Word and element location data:

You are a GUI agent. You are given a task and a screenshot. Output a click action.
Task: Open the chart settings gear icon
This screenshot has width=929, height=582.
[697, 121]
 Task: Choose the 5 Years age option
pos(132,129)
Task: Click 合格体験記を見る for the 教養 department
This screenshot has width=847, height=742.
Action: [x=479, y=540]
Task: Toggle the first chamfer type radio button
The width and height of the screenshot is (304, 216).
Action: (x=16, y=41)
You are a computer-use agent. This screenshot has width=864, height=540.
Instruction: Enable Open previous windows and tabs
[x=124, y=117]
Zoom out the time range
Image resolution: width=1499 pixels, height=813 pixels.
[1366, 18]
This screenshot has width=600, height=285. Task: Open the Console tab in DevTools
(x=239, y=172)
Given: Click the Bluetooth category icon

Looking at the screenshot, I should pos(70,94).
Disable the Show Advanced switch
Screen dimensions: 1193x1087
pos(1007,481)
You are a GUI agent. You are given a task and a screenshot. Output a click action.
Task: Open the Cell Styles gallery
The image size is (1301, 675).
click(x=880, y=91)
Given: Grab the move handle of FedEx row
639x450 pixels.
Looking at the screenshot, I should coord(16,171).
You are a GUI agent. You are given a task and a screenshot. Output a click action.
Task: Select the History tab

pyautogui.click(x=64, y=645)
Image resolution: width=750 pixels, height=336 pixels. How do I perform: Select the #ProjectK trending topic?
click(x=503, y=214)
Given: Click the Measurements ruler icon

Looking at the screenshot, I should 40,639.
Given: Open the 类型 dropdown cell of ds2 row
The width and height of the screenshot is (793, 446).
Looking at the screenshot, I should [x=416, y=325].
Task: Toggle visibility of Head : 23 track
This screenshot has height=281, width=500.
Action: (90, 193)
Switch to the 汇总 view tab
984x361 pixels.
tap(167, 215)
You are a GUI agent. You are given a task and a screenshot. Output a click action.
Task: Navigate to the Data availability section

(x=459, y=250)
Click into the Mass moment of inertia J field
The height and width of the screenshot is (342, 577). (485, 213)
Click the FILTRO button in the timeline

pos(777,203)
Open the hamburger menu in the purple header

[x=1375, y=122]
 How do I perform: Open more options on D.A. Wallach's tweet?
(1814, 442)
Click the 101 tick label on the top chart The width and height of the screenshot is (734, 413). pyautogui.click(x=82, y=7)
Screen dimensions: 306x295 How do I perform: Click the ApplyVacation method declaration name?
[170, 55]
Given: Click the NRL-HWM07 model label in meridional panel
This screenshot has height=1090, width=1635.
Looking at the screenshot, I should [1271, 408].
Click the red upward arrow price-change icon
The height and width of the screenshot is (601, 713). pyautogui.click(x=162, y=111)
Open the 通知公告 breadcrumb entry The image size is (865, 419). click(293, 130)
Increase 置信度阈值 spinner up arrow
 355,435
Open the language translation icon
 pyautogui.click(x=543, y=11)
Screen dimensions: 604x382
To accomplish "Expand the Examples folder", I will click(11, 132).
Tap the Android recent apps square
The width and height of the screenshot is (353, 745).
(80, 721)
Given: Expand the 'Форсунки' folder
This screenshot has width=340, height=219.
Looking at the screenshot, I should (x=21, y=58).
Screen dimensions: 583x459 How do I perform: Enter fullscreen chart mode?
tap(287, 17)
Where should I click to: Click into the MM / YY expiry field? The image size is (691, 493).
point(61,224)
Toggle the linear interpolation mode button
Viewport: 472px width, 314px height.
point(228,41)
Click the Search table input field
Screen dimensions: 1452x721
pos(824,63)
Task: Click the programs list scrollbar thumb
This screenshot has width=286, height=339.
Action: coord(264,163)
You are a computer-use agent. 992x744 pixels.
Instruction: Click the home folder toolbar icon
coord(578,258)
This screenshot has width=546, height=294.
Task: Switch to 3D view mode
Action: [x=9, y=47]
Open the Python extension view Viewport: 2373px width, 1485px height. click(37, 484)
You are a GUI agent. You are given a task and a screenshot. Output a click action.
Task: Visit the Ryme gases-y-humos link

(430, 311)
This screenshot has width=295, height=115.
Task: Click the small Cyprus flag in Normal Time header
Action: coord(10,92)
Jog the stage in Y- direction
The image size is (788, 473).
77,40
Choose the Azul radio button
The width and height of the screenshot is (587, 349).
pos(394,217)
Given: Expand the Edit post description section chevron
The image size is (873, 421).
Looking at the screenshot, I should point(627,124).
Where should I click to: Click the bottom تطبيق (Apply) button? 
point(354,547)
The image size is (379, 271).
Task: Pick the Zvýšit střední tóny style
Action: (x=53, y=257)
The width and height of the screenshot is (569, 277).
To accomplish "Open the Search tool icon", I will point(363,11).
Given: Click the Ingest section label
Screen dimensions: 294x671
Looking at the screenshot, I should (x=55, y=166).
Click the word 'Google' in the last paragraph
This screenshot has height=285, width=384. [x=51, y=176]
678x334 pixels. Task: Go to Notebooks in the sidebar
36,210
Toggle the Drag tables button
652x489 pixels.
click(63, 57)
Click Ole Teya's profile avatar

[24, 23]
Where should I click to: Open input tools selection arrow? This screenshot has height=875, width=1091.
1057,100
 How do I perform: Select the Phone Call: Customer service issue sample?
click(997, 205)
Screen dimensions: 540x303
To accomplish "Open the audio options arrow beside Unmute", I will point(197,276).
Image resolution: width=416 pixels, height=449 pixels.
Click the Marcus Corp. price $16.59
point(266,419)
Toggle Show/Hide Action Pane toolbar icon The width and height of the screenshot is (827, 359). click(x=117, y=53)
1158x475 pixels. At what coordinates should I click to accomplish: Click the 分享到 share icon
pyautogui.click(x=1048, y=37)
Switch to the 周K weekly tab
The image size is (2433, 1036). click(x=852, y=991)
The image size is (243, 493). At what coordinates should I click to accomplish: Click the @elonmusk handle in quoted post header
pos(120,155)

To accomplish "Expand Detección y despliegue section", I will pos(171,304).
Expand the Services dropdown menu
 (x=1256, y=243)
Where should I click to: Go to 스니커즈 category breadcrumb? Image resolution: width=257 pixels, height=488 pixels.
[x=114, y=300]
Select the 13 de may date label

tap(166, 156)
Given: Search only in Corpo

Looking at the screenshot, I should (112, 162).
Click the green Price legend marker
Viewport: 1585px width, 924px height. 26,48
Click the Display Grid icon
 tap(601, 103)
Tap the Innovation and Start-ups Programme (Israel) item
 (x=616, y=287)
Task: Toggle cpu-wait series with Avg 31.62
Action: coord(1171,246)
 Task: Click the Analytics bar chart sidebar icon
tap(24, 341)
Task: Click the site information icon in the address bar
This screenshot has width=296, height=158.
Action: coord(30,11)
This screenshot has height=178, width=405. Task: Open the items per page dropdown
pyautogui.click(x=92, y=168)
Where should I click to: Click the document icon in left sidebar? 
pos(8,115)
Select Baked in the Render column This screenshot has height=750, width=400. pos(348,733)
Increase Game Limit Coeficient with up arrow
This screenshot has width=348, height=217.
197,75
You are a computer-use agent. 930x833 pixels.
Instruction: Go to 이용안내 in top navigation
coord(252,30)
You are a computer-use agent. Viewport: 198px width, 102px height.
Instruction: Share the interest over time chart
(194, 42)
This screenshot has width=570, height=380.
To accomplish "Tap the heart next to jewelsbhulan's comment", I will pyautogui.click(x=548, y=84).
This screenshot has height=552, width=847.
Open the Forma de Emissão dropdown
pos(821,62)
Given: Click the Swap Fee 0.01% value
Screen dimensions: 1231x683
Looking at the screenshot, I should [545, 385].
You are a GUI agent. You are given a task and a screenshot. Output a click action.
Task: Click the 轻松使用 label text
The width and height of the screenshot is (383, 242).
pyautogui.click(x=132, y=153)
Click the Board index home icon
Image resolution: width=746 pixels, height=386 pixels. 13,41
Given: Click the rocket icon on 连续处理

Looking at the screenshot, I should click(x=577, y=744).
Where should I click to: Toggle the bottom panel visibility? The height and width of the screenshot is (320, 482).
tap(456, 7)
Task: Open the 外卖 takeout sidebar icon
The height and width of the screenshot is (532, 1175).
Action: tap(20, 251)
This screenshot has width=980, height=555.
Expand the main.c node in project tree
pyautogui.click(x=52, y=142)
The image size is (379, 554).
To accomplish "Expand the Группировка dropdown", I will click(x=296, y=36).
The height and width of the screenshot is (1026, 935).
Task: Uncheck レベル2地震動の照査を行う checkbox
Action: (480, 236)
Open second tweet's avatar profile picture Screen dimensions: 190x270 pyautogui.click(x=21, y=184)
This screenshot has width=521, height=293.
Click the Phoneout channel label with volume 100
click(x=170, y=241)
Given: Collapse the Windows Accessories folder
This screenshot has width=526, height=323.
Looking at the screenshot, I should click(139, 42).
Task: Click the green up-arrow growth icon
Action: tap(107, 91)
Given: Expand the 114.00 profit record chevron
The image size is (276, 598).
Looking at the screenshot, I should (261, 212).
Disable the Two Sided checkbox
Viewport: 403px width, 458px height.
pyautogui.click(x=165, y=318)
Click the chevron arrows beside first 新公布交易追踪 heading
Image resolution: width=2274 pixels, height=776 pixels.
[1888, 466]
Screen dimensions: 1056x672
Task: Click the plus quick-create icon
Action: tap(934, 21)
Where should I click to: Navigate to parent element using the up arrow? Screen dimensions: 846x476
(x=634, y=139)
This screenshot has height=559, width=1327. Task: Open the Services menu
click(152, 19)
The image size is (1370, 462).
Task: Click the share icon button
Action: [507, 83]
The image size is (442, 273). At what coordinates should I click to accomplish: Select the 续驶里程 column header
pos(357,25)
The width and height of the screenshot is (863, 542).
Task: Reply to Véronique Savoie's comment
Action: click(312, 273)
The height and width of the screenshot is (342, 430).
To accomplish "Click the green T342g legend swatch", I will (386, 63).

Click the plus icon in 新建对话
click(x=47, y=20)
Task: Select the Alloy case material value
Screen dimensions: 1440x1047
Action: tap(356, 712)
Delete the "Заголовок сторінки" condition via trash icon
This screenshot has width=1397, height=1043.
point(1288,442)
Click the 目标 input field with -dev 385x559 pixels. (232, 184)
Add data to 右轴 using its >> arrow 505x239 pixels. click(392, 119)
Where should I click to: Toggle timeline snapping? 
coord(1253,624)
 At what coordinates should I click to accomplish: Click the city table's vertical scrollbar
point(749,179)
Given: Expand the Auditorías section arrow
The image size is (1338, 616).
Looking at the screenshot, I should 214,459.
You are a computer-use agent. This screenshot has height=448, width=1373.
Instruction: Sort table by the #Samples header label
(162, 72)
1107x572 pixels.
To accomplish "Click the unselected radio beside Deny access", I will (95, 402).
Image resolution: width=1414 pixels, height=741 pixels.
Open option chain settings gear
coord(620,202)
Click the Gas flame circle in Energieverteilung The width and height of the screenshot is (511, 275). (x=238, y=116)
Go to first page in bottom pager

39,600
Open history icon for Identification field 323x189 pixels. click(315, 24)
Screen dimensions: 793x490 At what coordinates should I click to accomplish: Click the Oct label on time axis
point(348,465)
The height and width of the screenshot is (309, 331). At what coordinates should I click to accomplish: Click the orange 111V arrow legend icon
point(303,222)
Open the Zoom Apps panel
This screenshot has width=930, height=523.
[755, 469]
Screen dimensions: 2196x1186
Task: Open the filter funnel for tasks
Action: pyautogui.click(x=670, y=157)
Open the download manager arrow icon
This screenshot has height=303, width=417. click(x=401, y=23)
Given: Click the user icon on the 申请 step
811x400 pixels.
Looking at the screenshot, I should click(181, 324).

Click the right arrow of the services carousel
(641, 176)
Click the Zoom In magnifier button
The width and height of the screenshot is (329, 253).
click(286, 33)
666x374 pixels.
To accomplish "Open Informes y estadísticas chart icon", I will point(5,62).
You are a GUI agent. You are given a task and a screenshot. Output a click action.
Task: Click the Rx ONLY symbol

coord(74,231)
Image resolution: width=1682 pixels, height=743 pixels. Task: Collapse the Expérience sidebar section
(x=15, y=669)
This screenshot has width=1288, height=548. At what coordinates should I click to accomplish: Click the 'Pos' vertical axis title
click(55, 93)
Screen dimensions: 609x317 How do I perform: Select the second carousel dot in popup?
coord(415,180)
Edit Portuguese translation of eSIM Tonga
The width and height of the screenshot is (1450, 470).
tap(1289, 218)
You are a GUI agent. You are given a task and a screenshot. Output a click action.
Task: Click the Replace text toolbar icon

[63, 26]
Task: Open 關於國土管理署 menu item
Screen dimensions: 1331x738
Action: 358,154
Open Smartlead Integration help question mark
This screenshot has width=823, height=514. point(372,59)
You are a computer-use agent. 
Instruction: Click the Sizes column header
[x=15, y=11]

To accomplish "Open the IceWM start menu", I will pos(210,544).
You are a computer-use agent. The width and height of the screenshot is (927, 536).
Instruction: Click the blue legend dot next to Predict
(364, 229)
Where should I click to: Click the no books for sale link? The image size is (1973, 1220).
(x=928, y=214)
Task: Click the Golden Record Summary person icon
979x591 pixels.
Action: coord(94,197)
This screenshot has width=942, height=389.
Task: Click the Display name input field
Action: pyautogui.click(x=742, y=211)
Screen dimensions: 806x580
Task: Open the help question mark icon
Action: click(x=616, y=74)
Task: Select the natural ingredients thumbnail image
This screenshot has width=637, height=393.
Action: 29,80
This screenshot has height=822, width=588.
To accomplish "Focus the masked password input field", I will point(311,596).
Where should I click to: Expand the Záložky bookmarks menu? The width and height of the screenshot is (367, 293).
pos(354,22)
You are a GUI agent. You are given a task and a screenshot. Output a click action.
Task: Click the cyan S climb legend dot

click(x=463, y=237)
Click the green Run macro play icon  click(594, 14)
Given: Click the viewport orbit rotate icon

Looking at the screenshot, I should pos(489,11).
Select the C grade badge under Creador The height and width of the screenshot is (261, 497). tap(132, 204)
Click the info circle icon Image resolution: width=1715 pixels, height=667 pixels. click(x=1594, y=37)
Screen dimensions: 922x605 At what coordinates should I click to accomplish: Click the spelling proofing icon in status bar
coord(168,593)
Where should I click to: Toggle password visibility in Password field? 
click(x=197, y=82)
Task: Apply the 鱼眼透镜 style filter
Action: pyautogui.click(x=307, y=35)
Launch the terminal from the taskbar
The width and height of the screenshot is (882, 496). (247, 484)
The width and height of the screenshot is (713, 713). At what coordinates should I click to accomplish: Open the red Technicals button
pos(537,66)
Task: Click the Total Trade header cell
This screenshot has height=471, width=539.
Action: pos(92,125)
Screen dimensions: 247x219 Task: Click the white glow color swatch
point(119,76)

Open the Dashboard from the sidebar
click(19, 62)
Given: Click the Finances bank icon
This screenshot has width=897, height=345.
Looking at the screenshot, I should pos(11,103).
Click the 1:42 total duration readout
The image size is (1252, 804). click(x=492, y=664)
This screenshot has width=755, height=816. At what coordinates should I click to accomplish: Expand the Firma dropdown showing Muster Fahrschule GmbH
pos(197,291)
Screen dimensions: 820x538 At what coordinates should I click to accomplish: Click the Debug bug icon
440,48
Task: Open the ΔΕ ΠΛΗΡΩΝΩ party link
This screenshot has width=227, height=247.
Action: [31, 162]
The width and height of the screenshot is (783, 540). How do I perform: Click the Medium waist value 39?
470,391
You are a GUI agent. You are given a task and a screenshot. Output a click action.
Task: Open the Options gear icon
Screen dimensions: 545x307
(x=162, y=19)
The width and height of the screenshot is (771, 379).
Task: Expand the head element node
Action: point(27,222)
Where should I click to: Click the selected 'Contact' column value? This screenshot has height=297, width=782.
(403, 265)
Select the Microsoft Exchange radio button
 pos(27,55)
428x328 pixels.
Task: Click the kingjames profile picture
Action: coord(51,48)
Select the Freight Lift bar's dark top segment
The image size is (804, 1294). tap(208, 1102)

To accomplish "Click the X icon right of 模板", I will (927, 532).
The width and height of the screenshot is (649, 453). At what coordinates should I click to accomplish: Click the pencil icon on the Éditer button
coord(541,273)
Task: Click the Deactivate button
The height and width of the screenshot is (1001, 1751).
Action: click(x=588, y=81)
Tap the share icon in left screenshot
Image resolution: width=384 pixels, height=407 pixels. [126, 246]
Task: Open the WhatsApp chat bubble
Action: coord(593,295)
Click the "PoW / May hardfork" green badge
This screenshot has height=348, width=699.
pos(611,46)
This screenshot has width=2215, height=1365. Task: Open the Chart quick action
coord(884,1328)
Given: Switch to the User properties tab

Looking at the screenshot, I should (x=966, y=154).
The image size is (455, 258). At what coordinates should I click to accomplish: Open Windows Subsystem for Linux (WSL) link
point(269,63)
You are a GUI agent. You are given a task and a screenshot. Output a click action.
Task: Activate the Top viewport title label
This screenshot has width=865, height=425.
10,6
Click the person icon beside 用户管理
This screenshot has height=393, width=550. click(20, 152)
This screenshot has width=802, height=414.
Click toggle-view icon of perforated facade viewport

- **Task requirements**
Please write out the listing word for word, starting at its first line and ending at the line that contains "pos(1007,481)".

- **Response to the exercise**
You are a GUI agent. You are given a task and a screenshot. Output a click action.
Task: Open the chart settings gear icon
This screenshot has width=929, height=582.
[697, 121]
 Task: Choose the 5 Years age option
pos(132,129)
Task: Click 合格体験記を見る for the 教養 department
This screenshot has width=847, height=742.
Action: [x=479, y=540]
Task: Toggle the first chamfer type radio button
The width and height of the screenshot is (304, 216).
Action: (x=16, y=41)
You are a computer-use agent. This screenshot has width=864, height=540.
Instruction: Enable Open previous windows and tabs
[x=124, y=117]
Zoom out the time range
Image resolution: width=1499 pixels, height=813 pixels.
[1366, 18]
This screenshot has width=600, height=285. Task: Open the Console tab in DevTools
(x=239, y=172)
Given: Click the Bluetooth category icon

Looking at the screenshot, I should pos(70,94).
Disable the Show Advanced switch
Screen dimensions: 1193x1087
pos(1007,481)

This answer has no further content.